EOLA1, a novel mitochondria-localized protein critical for heart functions via regulating mitochondrial translation

Mitochondria has its own mRNA translation system, which is mediated by mitochondria-specific protein synthesis machinery – 'mitoribosomes'. Dysregulation of mitochondrial translation disrupts the metabolic homeostasis and has been implicated in pathologies including metabolic syndromes, neurological disorders and cardiac diseases. Here, we identify that EOLA1 (Endothelium and lymphocyte associated ASCH domain 1) as a novel mitochondrial protein and exclusively localizes to mitochondria matrix. We further show that knockout of EOLA1 dramatically affects mitochondrial translation and subsequently the oxidative phosphorylation in mammalian cells.

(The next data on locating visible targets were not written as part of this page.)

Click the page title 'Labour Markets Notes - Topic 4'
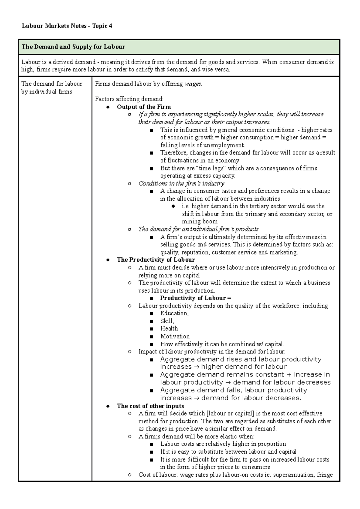point(67,26)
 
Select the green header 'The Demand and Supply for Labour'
point(73,47)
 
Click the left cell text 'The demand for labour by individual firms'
point(52,88)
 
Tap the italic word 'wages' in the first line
point(193,84)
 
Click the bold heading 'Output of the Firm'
point(144,107)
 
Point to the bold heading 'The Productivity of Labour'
point(156,260)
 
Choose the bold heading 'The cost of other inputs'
point(150,406)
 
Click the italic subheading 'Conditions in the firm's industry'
point(181,183)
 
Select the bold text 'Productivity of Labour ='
point(196,298)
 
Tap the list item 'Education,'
point(174,313)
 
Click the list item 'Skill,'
point(167,321)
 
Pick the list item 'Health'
point(169,329)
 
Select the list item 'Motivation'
point(175,336)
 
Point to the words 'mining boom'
point(200,222)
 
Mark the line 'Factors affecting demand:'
point(129,99)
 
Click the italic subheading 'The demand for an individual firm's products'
point(198,229)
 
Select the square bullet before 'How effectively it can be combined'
point(152,344)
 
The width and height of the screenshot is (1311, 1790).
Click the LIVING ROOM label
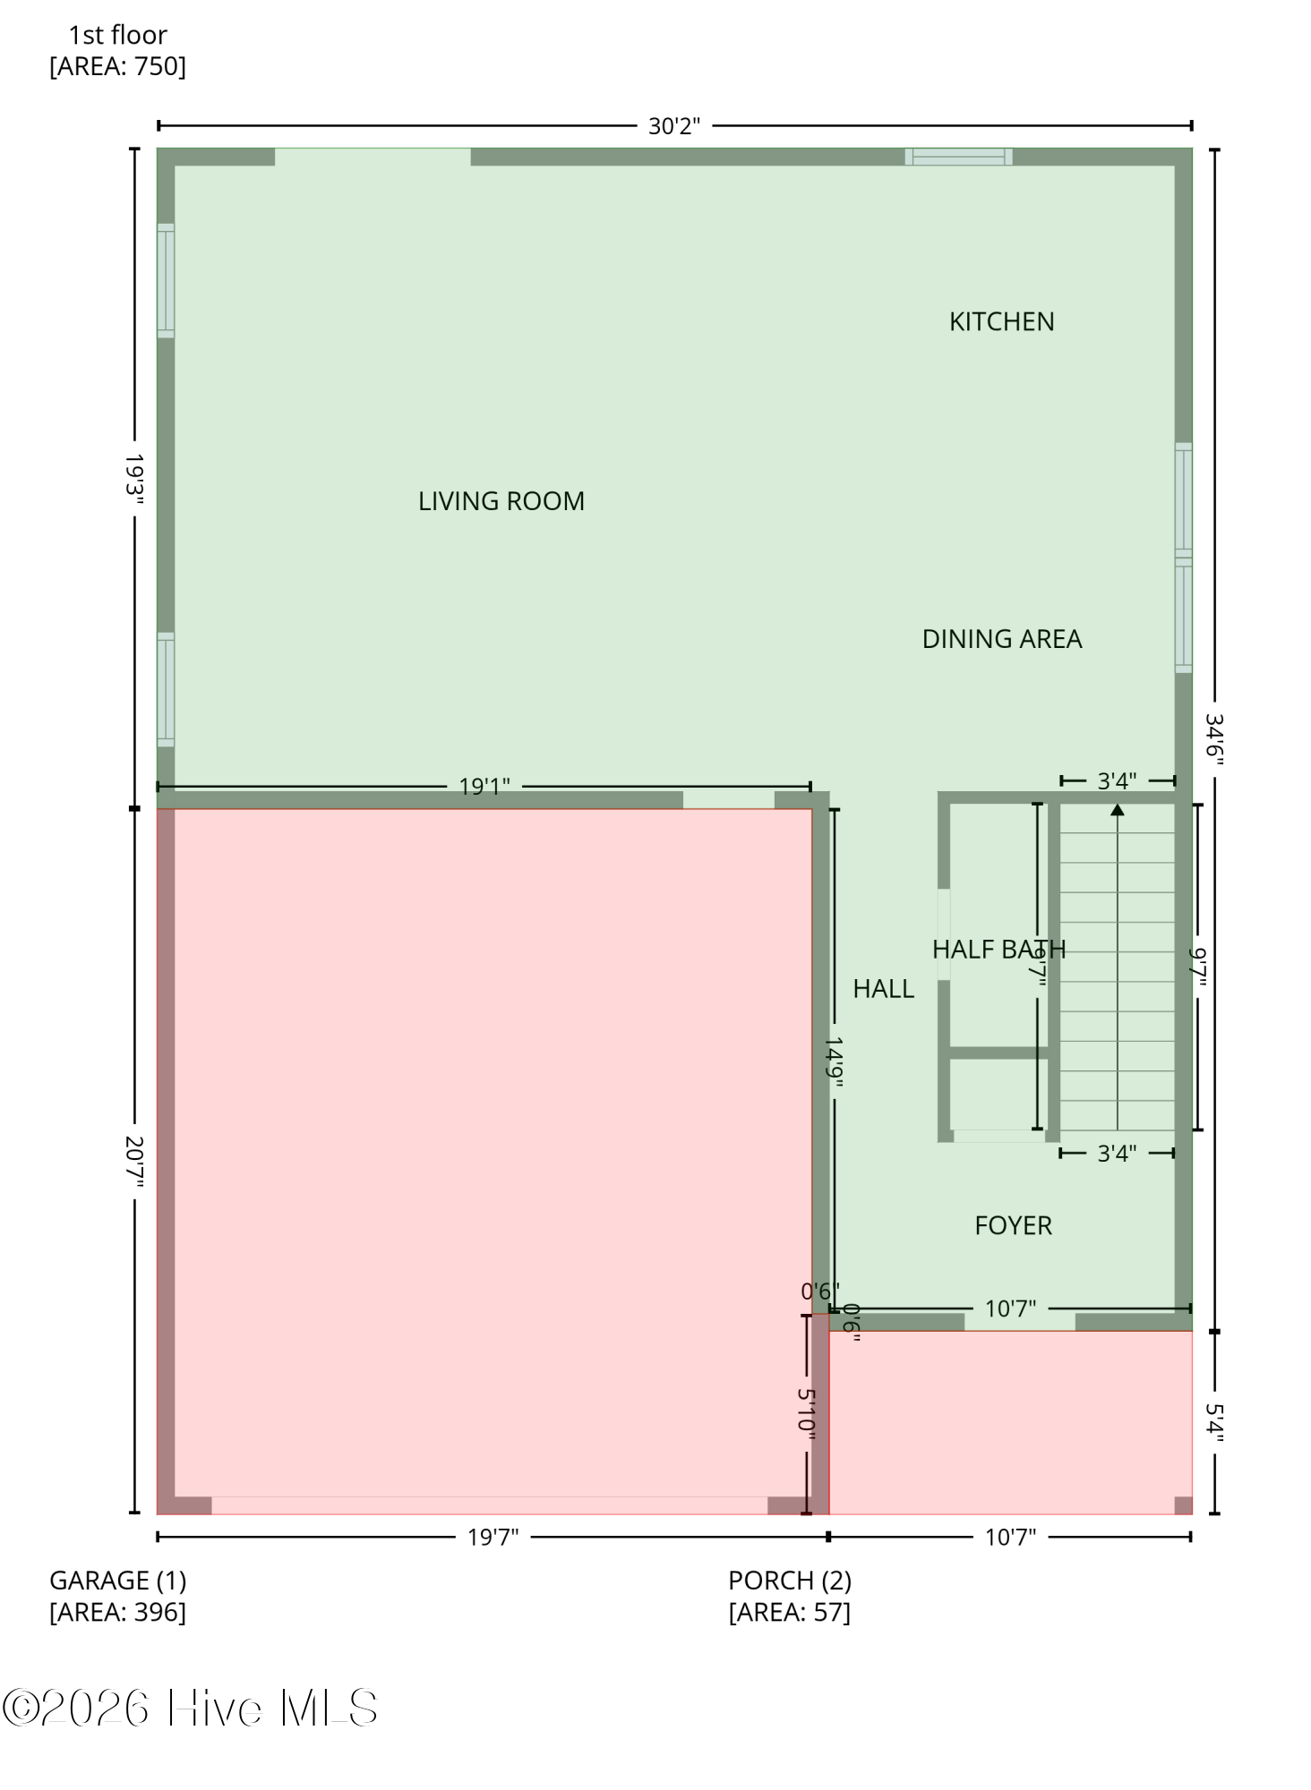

Mechanistically, EOLA1 interacts with mt-rRNA (mitochondrial ribosomal RNA) and EFTU, which maintains the translation elongation of mitochondrial mRNAs. Importantly, we generated a Eola1 knocked-out mice model and found that heart functions are obviously abnormal upon depletion of EOLA1 homolog in mouse, implying that EOLA1 are important for proper functions of heart via regulating mitochondrial translation. Taken together, our work demonstrates that EOLA1 is a novel regulator for mt-RNA and mitochondrial translation. Overall design: To systematically identify novel molecules involved in the regulation of mitochondrial function, an unbiased positive screening was performed in a cancer cell model using a CRISPRi/Cas9 library. Secondly, considering that EOLA1's ASCH domain likely binds with RNA2, we decided to identify the RNAs targeted by EOLA1 via UV-RIP-seq. We found that EOLA1 protein abundantly interacts with 12S mt-rRNA, which is the RNA component of mitochondrial mt-SSUs.